### [Data provided]
^^^^
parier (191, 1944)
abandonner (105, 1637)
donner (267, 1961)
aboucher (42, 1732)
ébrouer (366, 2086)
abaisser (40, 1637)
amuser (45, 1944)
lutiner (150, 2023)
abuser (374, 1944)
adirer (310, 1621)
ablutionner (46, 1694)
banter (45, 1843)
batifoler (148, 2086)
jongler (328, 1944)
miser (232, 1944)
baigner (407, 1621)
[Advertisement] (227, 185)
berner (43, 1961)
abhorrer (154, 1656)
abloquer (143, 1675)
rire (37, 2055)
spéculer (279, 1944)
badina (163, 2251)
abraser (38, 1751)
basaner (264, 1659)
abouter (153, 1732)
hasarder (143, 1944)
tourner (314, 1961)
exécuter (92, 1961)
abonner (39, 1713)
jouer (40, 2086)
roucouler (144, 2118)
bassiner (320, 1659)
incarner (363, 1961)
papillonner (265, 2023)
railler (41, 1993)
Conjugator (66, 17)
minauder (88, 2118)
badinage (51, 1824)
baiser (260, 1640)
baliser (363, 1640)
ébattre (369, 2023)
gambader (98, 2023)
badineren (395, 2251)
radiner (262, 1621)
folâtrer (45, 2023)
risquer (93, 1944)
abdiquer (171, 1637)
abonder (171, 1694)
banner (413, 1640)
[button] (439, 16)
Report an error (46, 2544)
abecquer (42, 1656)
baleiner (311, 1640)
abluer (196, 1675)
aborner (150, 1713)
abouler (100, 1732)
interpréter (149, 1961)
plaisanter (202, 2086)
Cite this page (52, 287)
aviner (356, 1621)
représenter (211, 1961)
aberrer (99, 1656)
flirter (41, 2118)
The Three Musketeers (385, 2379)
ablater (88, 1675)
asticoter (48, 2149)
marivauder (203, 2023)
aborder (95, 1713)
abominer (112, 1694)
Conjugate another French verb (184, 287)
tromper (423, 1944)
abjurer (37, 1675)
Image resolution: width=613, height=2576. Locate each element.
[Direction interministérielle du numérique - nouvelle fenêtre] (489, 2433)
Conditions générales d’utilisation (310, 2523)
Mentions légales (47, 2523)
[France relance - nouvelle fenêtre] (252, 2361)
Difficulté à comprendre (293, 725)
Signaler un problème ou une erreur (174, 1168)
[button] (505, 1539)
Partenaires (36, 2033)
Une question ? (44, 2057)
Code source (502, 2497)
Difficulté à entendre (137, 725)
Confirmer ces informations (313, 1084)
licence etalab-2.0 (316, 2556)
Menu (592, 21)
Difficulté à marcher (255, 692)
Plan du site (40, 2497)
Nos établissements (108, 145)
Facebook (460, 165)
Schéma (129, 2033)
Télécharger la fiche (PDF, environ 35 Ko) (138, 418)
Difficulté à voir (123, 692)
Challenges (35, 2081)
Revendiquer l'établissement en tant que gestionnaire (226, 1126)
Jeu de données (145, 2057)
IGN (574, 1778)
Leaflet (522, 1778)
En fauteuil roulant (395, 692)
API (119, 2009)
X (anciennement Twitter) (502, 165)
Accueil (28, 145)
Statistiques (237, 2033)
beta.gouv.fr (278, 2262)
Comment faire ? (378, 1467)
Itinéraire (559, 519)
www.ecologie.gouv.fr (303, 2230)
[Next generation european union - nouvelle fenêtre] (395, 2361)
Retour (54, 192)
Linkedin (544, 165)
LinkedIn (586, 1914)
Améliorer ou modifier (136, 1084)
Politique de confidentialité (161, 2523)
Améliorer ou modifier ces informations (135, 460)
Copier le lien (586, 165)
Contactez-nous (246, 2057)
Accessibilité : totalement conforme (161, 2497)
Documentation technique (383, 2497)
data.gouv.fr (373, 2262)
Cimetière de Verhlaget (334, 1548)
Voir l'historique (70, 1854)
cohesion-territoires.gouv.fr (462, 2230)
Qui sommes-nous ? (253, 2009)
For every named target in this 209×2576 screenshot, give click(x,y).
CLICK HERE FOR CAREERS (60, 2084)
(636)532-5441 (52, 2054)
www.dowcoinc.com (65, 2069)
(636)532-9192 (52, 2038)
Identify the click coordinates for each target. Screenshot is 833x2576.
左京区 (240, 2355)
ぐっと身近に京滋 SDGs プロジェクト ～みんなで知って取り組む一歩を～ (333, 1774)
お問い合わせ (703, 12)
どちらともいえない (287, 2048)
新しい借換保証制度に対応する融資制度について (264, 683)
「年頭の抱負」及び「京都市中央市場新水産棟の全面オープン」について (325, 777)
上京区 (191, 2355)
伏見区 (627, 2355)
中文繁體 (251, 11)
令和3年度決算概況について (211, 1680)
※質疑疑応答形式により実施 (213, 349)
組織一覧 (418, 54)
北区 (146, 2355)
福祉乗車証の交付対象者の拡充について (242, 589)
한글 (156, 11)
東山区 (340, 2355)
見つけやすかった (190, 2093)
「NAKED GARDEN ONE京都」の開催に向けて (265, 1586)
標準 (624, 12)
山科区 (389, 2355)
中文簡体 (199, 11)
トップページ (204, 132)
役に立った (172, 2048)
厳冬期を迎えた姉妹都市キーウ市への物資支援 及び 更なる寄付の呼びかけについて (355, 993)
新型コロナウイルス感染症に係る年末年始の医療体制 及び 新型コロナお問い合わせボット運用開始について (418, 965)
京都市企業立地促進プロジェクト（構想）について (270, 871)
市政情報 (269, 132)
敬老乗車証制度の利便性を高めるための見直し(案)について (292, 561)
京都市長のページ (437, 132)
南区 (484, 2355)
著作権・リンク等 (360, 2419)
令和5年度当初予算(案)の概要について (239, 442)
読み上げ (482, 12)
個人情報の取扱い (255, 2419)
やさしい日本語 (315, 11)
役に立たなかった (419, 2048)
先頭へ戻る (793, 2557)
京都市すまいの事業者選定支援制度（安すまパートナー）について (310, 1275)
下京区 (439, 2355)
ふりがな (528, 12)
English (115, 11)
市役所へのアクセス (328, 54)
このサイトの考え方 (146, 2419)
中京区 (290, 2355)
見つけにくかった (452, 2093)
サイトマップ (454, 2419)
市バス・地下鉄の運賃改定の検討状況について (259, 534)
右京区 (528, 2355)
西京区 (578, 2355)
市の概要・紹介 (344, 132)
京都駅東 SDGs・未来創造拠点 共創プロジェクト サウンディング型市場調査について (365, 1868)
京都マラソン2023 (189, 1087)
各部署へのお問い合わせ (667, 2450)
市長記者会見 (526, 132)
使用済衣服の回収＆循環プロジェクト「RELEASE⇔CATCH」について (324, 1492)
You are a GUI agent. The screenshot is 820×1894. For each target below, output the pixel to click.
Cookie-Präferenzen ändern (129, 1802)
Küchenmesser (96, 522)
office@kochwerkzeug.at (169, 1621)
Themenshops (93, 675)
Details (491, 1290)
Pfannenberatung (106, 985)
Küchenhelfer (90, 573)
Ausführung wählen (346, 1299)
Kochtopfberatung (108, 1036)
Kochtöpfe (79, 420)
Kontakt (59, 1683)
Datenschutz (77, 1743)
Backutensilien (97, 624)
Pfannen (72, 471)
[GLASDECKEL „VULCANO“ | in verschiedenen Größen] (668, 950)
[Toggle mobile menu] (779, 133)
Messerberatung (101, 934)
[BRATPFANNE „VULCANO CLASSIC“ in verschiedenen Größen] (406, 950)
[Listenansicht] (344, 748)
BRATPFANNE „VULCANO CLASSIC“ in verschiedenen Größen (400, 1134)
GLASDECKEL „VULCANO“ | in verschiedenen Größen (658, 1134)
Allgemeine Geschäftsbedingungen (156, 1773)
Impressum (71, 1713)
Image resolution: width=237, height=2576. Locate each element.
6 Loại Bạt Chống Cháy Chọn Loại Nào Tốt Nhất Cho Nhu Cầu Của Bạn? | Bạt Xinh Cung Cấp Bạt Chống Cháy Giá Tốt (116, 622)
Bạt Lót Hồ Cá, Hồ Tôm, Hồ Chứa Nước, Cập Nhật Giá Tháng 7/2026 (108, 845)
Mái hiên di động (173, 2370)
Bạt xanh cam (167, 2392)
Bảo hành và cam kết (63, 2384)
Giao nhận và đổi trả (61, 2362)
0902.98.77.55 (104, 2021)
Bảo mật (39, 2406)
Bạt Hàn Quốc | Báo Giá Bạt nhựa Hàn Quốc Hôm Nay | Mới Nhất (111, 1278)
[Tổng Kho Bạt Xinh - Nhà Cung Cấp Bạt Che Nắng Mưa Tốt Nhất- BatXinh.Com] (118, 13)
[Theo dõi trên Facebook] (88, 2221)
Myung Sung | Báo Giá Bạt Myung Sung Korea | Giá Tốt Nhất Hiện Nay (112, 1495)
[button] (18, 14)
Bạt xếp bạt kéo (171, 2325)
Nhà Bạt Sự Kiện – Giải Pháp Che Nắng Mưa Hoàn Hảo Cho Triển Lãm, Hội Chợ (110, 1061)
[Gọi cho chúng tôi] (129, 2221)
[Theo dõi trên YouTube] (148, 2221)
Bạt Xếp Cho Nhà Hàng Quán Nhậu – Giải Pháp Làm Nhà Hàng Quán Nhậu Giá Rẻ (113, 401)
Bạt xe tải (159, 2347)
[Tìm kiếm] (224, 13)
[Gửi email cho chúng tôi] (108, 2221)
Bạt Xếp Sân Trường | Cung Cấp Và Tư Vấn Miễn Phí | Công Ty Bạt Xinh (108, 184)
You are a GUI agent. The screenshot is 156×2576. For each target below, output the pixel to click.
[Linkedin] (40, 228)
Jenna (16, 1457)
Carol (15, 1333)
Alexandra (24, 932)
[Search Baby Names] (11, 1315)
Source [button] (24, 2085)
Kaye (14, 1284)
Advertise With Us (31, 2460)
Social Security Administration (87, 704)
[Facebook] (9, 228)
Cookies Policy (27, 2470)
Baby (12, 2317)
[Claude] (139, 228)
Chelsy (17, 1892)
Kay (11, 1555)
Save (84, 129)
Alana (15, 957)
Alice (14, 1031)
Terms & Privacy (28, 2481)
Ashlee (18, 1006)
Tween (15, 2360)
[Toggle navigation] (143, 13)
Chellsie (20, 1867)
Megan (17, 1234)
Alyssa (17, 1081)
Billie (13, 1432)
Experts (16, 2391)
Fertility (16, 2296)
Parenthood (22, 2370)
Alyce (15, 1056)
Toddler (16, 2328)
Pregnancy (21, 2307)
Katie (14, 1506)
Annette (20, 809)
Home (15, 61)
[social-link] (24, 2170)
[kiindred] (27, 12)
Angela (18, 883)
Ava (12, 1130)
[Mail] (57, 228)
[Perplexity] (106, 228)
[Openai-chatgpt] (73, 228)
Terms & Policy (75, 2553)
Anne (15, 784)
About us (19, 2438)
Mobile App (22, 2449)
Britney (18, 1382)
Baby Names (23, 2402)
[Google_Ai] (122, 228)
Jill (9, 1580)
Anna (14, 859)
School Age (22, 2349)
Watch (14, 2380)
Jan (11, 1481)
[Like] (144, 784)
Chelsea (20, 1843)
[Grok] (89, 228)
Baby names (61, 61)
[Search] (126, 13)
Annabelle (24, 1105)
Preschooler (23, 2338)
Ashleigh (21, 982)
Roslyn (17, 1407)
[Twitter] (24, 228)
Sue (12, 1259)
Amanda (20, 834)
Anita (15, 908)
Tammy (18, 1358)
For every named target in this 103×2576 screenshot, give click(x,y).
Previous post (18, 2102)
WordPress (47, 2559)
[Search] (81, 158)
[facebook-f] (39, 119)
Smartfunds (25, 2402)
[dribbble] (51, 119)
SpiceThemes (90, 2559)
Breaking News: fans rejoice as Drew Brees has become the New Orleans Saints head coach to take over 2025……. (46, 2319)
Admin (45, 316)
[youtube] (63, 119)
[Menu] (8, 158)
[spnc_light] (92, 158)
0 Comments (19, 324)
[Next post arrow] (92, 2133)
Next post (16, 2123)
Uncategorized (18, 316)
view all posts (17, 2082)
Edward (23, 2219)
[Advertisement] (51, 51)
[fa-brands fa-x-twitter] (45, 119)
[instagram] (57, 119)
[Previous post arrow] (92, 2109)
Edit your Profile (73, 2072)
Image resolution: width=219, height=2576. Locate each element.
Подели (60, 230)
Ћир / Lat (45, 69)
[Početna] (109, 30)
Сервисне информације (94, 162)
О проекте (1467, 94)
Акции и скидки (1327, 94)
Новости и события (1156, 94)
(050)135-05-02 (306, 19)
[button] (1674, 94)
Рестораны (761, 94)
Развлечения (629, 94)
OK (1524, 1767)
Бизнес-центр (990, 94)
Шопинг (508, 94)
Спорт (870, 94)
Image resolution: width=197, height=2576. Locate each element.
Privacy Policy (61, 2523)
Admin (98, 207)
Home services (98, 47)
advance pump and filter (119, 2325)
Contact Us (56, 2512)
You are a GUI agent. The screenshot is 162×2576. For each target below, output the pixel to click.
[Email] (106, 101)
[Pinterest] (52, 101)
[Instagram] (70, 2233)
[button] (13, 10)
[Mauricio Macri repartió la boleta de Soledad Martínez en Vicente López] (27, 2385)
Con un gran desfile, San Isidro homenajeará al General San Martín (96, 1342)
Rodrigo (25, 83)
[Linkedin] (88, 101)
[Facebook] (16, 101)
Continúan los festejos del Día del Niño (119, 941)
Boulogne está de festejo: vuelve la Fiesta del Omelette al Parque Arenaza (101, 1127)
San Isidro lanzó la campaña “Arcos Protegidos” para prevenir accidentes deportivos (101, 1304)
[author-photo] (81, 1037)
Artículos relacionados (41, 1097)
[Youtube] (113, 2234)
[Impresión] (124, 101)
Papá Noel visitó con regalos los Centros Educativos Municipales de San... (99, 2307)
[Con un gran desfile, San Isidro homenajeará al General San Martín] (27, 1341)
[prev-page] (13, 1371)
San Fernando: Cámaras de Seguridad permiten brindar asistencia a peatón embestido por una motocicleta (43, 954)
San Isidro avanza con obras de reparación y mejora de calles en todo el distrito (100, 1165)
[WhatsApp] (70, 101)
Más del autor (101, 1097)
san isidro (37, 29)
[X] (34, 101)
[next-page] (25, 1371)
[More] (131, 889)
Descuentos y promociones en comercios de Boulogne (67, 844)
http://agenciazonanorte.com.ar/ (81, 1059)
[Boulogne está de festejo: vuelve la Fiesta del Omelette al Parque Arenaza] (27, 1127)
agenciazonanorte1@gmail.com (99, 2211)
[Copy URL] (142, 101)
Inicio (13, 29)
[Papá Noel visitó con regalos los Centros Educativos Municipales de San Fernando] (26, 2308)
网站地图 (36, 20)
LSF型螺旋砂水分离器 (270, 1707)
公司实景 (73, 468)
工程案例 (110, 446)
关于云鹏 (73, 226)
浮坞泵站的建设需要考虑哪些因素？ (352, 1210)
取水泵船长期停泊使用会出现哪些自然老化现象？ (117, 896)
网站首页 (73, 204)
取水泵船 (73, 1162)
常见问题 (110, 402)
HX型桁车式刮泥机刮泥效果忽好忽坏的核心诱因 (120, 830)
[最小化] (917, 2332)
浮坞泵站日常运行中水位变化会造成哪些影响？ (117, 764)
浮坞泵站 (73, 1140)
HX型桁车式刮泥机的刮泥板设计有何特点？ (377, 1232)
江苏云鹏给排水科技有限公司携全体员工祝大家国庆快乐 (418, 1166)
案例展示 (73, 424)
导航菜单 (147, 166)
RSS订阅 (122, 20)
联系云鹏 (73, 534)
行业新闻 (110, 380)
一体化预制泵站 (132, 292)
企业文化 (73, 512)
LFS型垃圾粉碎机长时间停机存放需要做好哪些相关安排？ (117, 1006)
^^^^
### [Task prompt]
Starting at the line above that holds "Challenges (35, 2081)" and ending at the line that holds "標準 (624, 12)", transcribe each line exactly and include no other lines.

### [Result below]
Challenges (35, 2081)
Revendiquer l'établissement en tant que gestionnaire (226, 1126)
Jeu de données (145, 2057)
IGN (574, 1778)
Leaflet (522, 1778)
En fauteuil roulant (395, 692)
API (119, 2009)
X (anciennement Twitter) (502, 165)
Accueil (28, 145)
Statistiques (237, 2033)
beta.gouv.fr (278, 2262)
Comment faire ? (378, 1467)
Itinéraire (559, 519)
www.ecologie.gouv.fr (303, 2230)
[Next generation european union - nouvelle fenêtre] (395, 2361)
Retour (54, 192)
Linkedin (544, 165)
LinkedIn (586, 1914)
Améliorer ou modifier (136, 1084)
Politique de confidentialité (161, 2523)
Améliorer ou modifier ces informations (135, 460)
Copier le lien (586, 165)
Contactez-nous (246, 2057)
Accessibilité : totalement conforme (161, 2497)
Documentation technique (383, 2497)
data.gouv.fr (373, 2262)
Cimetière de Verhlaget (334, 1548)
Voir l'historique (70, 1854)
cohesion-territoires.gouv.fr (462, 2230)
Qui sommes-nous ? (253, 2009)
For every named target in this 209×2576 screenshot, give click(x,y).
CLICK HERE FOR CAREERS (60, 2084)
(636)532-5441 (52, 2054)
www.dowcoinc.com (65, 2069)
(636)532-9192 (52, 2038)
Identify the click coordinates for each target. Screenshot is 833x2576.
左京区 (240, 2355)
ぐっと身近に京滋 SDGs プロジェクト ～みんなで知って取り組む一歩を～ (333, 1774)
お問い合わせ (703, 12)
どちらともいえない (287, 2048)
新しい借換保証制度に対応する融資制度について (264, 683)
「年頭の抱負」及び「京都市中央市場新水産棟の全面オープン」について (325, 777)
上京区 (191, 2355)
伏見区 (627, 2355)
中文繁體 (251, 11)
令和3年度決算概況について (211, 1680)
※質疑疑応答形式により実施 (213, 349)
組織一覧 (418, 54)
北区 (146, 2355)
福祉乗車証の交付対象者の拡充について (242, 589)
한글 (156, 11)
東山区 (340, 2355)
見つけやすかった (190, 2093)
「NAKED GARDEN ONE京都」の開催に向けて (265, 1586)
標準 (624, 12)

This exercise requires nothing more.